Over 50 people diagnosed with RSV in the Louisville area have been hospitalized recently, prompting Norton Children’s Hospital to change their visitation policy to limit the spread of the virus. Until further notice, only a patient’s four primary caregivers can visit.

From September to just before the Thanksgiving holiday, 318 people were diagnosed with the virus. Through the same period in 2018, there were just 98 people diagnosed. RSV is a common cold that may cause symptoms like coughing, nasal congestion, wheezing and labored breathing.

While healthy adults and older children usually recover in a week or two, it can be extremely dangerous for infants.

Only 24 of the cases diagnosed locally were in adults, most were in young children.

Nurse Practitioner Carly Oliver said she diagnoses about 2 to 3 cases of RSV per day in her pediatric patients.

- **PROMPT A**
In the RSV report, rewrite the part that begins at the words "Over 50 people" and stops after "dangerous for infants.", with "guardians" in place of "caregivers".
- **PROMPT B**
According to the RSV report, how many people were diagnosed with the virus during the same period in 2018?

- **COLLECTED MATERIAL**
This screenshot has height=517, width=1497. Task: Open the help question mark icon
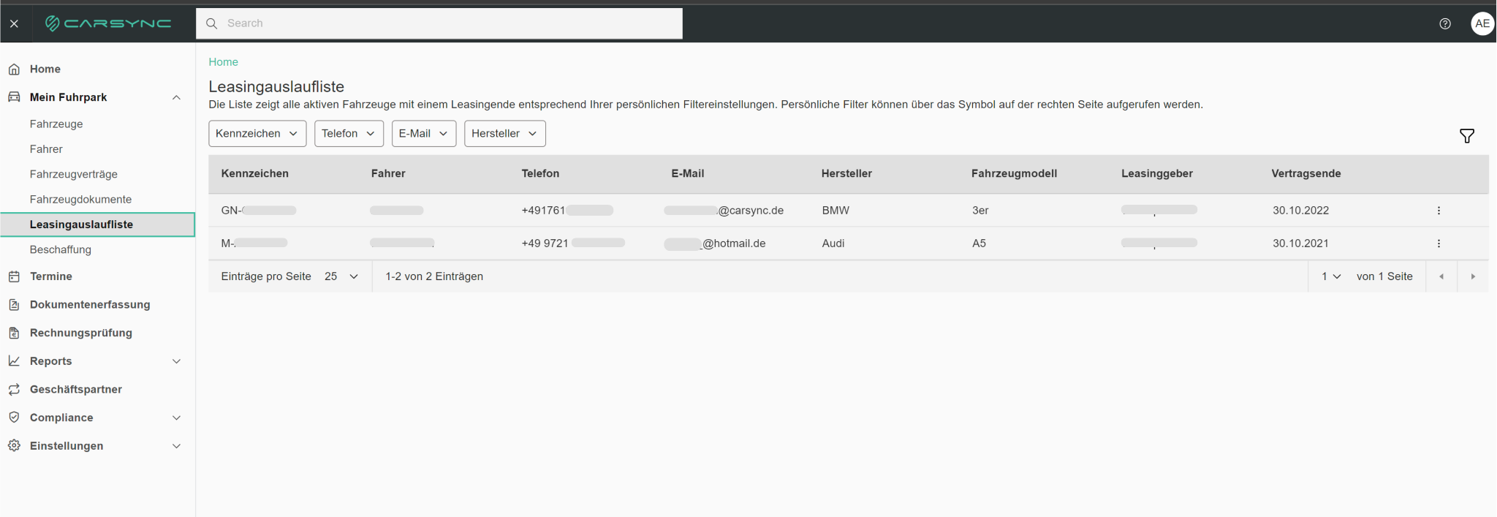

- **WORKED SOLUTION A**
Over 50 people diagnosed with RSV in the Louisville area have been hospitalized recently, prompting Norton Children’s Hospital to change their visitation policy to limit the spread of the virus. Until further notice, only a patient’s four primary guardians can visit.

From September to just before the Thanksgiving holiday, 318 people were diagnosed with the virus. Through the same period in 2018, there were just 98 people diagnosed. RSV is a common cold that may cause symptoms like coughing, nasal congestion, wheezing and labored breathing.

While healthy adults and older children usually recover in a week or two, it can be extremely dangerous for infants.

- **WORKED SOLUTION B**
98 people.